Indian Statistical Institute B.Math & B.Stat : Number Theory

Let $k$ be any odd integer greater that 1. Then show that $1^k+2^k+3^k+\dots \dots+2006^k$ is divisible by 2013021. We will prove the general case.
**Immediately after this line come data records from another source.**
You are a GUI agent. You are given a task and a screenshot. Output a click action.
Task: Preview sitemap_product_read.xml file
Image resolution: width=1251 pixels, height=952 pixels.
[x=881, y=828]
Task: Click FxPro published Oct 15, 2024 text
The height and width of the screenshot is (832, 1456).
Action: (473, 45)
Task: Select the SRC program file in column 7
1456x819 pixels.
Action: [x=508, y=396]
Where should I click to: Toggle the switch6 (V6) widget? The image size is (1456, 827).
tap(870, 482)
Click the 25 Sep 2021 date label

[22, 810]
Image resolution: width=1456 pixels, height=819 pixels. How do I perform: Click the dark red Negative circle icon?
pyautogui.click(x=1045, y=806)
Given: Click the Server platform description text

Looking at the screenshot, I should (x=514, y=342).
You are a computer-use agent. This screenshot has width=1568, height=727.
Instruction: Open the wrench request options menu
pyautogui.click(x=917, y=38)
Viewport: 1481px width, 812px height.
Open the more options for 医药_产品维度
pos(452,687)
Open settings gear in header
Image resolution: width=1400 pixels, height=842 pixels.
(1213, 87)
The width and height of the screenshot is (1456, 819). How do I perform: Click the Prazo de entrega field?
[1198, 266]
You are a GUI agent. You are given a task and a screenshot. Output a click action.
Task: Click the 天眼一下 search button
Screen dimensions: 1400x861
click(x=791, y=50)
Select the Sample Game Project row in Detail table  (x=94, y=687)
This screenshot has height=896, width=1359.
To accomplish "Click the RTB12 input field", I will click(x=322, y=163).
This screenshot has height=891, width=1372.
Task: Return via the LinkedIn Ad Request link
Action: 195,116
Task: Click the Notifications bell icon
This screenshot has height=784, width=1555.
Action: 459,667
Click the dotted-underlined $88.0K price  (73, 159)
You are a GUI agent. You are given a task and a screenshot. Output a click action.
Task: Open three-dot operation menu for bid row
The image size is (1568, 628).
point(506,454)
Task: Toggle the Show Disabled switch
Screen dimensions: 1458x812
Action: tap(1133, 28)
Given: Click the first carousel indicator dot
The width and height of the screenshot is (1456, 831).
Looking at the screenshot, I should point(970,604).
Let $S= 1^k+2^k+3^k+\dots \dots+n^k$ where $n \geq 2$ and $n\in \mathbb{N}$. $2S = 1^k+2^k+3^k+\dots \dots+n^k + 1^k+2^k+3^k+\dots \dots+n^k = (1^k+n^k)+(2^k+(n-1)^k)+\dots \dots+(n^k+1^k)$ Using the result, $n^k+m^k$ is always divisible by $n+m$ if $k$ is odd we see that $2S$ is divisible by $(n+1)$ Again $2S = 1^k+2^k+3^k+\dots \dots+n^k + 1^k+2^k+3^k+\dots \dots+n^k$ $= (1^k+(n-1)^k)+(2^k+(n-2)^k)+\dots \dots+((n-1)^k+1^k)+2n^k$ Using the same result and noting that $2n^k$ is divisible by $n$ we see that $2S$ is divisible by $n$. Now both $n$ an $n+1$ divides $2S$ and $g.c.d(n.n+1)=1$ we see that $n(n+1)$ divides $2S$ this implies $\frac{n(n+1)}{2}$ divides $S$. ( $n(n+1)$ is always even) In the given problem $n=2006$, thus $1^k+2^k+3^k+\dots \dots+2006^k$ is divisible by $\frac{2006(2006+1)}{2}=2013021$